Based on the skin permeability theory, ALA poorly permeates across intact skin. The commonly used dose of 20% for ALA in a clinical status is so high that it may cause irritation of the skin. The local bioavailability of the drug is normally insufficient for a complete therapeutic effect.
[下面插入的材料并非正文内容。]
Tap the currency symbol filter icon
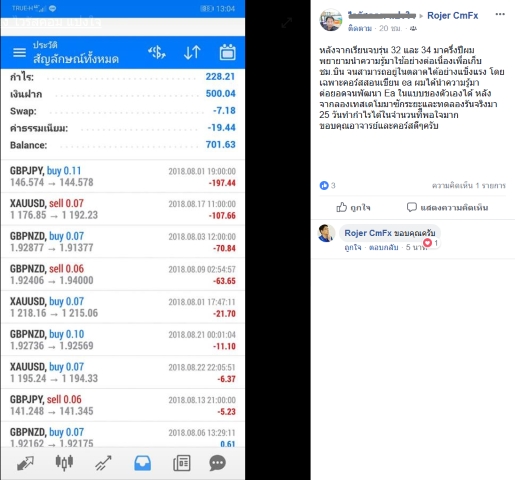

Erbium:yttrium-aluminum-garnet (Er:YAG) laser and microdermabrasion are both new tools which can be used for ablation of the SC. The Er:YAG laser ablates the SC with minimal residual thermal damage. Microdermabrasion has the advantages of less bleeding, fewer
complications, and no need for local anesthesia in comparison with other superficial peeling techniques. These two methods have been shown to enhance transdermal delivery of hydrophilic drugs. Iontophoresis and electroporation are the other types of physical enhancer to promote drug delivery. Since ALA is a hydrophic molecule with a poor penetration to stratum corneum. We hypothesize that using Er-YAG laser or
microdermabrasion to precisely remove the SC will enhance transdermal ALA delivery to obtain a better anti-tumor action with PTD. Apoptosis, or programmed cell death, is a highly regulated process that involves activation of a serious of molecular events, leading to cell death that is characterized by cellular morphological change, chromatin condensation, and apoptotic bodies which are associated with DNA cleavage into ladders. Several genes』 expressions have been demonstrated to be critical in the regulation of apoptosis such as caspase cascades and Bcl-2 family proteins. The action mechanism of PTD remains unclear, several studies using cultured cells and experimental animals had suggested the involvement of apoptosis in tumor cell death after PTD. The objective of the first year study is (1) optimize and enhance the in vitro skin
permeation of ALA by two resurfacing techniques: erbium (Er):YAG laser and microdermabrasion. (2) Light microscopic changes in the pig skin with these techniques will be compared. (3) The electrically assisted methods, iontophoresis and electroporation, will be used to facilitate ALA permeation across laser- or microdermabrasion-treated skin. After the most efficient condition to improve ALA permaeation is achieved by the 1st year project, it will be applied to the animal model for the 2nd year project. The aims of the 2nd year project are: (1) Compare the anti-tumor effects of different physical enhancing methods using animal model (2) Analyze the differential expression of apoptotic markers of ALA-PDT treated skin tumors.